Washington’s visit to Newport was largely ceremonial–part of a goodwill tour Washington was making on behalf of the new national government created by the adoption of the Constitution in 1787. Newport had historically been a good home to its Jewish residents, who numbered fewer than 500 at the time of Washington’s visit. The Newport Christian community’s acceptance of Jewish worship was exemplary, although at this time individual Jews did not possess full voting and office holding rights as citizens of Rhode Island. The Jews of Newport looked to the new national government, and particularly to the enlightened president of the United States, to remove the last of the barriers to religious liberty and civil equality confronting American Jewry.

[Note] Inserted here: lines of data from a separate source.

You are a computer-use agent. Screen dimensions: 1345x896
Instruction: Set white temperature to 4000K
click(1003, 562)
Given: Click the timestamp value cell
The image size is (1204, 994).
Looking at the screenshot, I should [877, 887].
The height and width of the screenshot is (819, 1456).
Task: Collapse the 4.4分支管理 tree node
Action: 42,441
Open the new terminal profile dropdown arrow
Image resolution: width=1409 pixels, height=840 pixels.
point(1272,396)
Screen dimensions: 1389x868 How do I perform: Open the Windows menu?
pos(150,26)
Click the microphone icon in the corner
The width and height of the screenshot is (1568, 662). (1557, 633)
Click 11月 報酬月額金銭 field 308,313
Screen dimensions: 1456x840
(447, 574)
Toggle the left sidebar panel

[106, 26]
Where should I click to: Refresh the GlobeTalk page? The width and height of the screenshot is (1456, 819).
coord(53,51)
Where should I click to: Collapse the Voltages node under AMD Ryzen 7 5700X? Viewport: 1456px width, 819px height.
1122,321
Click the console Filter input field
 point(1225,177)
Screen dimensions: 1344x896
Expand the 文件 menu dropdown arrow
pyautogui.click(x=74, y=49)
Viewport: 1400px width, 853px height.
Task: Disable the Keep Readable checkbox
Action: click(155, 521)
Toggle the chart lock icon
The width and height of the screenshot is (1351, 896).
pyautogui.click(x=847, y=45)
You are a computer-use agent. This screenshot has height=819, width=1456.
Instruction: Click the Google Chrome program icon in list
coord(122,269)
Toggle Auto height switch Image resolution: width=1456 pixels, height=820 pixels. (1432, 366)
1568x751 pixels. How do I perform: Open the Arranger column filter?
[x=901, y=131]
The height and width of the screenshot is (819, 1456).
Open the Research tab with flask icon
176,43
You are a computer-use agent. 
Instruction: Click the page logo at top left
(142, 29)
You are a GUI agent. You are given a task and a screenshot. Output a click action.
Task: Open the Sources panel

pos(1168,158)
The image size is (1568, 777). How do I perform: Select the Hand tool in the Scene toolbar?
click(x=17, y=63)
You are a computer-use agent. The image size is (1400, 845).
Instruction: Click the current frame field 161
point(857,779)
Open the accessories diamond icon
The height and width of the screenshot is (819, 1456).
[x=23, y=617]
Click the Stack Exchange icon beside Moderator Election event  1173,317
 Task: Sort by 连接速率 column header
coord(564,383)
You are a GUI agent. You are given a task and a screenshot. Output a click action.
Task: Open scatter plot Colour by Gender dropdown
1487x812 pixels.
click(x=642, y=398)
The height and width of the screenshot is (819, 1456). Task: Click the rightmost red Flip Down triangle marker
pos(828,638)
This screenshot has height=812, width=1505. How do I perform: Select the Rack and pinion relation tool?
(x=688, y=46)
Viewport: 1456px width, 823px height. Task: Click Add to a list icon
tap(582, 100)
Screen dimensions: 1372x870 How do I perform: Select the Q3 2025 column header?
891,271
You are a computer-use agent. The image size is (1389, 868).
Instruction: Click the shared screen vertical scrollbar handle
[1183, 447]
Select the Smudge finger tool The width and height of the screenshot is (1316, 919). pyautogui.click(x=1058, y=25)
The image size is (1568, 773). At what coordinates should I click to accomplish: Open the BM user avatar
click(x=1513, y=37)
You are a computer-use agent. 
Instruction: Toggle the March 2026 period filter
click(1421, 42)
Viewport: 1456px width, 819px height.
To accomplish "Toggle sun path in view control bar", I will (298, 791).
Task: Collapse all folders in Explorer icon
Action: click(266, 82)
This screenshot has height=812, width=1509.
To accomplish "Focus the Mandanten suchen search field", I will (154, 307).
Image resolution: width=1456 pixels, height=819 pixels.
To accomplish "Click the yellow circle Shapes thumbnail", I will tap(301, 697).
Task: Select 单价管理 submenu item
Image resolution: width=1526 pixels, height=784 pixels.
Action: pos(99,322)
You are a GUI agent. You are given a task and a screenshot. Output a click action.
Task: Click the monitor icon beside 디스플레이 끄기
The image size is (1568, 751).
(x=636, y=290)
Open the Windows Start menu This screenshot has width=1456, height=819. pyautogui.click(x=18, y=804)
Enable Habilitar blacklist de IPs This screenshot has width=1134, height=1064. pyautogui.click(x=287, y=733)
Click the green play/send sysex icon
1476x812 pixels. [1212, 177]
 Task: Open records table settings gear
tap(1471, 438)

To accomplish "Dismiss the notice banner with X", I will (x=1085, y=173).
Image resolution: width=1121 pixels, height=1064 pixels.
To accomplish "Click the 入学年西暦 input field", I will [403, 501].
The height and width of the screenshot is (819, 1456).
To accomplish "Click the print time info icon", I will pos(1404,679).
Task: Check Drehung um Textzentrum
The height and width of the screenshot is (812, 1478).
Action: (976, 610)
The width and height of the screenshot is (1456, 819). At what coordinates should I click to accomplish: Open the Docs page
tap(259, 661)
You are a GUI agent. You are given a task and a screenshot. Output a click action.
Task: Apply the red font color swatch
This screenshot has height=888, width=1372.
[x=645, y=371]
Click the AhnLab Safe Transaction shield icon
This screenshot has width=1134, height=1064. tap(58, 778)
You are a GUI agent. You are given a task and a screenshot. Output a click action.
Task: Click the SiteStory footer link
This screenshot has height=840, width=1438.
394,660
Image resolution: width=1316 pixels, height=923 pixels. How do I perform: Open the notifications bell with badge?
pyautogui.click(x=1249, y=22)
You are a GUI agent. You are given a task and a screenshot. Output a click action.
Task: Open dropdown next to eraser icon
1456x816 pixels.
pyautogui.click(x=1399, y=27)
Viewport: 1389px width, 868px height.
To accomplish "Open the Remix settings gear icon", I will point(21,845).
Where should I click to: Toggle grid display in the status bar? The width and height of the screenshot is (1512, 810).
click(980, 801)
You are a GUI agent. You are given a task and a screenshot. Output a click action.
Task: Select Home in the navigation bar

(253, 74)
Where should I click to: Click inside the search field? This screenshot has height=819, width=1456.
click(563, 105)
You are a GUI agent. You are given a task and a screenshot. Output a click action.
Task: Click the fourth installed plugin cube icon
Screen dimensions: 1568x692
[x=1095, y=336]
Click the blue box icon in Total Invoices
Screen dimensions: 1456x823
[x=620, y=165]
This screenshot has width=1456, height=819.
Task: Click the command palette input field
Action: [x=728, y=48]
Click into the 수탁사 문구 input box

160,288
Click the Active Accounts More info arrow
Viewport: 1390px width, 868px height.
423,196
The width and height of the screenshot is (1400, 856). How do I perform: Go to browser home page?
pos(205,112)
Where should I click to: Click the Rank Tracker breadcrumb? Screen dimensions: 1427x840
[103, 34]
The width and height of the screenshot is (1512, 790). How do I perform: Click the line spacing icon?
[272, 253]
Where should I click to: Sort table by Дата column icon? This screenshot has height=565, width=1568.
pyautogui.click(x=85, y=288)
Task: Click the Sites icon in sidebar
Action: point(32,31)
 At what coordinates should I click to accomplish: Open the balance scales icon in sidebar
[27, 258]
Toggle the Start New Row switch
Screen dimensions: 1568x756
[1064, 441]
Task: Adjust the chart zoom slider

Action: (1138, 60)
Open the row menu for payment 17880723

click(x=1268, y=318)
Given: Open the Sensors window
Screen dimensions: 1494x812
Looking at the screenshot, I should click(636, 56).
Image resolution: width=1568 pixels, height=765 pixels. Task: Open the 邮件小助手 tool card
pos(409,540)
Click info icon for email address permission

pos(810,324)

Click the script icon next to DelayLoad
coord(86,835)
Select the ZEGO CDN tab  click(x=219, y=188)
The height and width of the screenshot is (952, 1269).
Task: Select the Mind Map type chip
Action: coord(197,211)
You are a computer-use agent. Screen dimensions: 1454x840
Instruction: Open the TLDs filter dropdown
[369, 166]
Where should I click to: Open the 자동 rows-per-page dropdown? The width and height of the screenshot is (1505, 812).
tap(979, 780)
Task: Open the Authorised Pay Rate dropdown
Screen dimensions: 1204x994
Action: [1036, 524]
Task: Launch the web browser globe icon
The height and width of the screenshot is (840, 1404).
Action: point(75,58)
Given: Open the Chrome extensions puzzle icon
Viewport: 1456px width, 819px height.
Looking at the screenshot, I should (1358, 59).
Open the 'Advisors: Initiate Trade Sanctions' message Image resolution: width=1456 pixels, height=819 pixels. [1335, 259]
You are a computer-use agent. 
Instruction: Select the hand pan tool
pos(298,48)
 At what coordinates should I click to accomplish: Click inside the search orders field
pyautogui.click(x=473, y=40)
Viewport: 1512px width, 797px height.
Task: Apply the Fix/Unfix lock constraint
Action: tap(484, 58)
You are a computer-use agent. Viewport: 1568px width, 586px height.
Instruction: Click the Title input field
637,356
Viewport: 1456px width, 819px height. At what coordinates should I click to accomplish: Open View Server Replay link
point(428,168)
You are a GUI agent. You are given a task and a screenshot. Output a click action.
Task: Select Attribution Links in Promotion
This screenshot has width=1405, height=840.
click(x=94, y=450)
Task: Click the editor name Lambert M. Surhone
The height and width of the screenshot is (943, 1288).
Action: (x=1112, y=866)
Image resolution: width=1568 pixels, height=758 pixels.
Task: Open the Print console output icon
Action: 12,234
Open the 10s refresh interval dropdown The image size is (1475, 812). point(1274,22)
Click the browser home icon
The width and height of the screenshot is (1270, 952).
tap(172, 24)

Touro Syngogue, Newport, Rhode Island
Credit: American Jewish Historical Society
Moses Seixas’s letter on behalf of the Newport congregation–he described them as “the children of the Stock of Abraham”–expressed the Jewish community’s esteem for President Washington. The congregation expressed its pleasure that the God of Israel, who had protected King David, had also protected General Washington and that the same spirit which resided in the bosom of Daniel and allowed him to govern over the “Babylonish Empire” now rested upon Washington. While the rest of world Jewry lived under the rule of monarchs, potentates, and despots, as American citizens the members of the congregation were part of a great experiment: a government “erected by the Majesty of the People” to which Newport Jewry could look to ensure their “invaluable rights as free citizens.”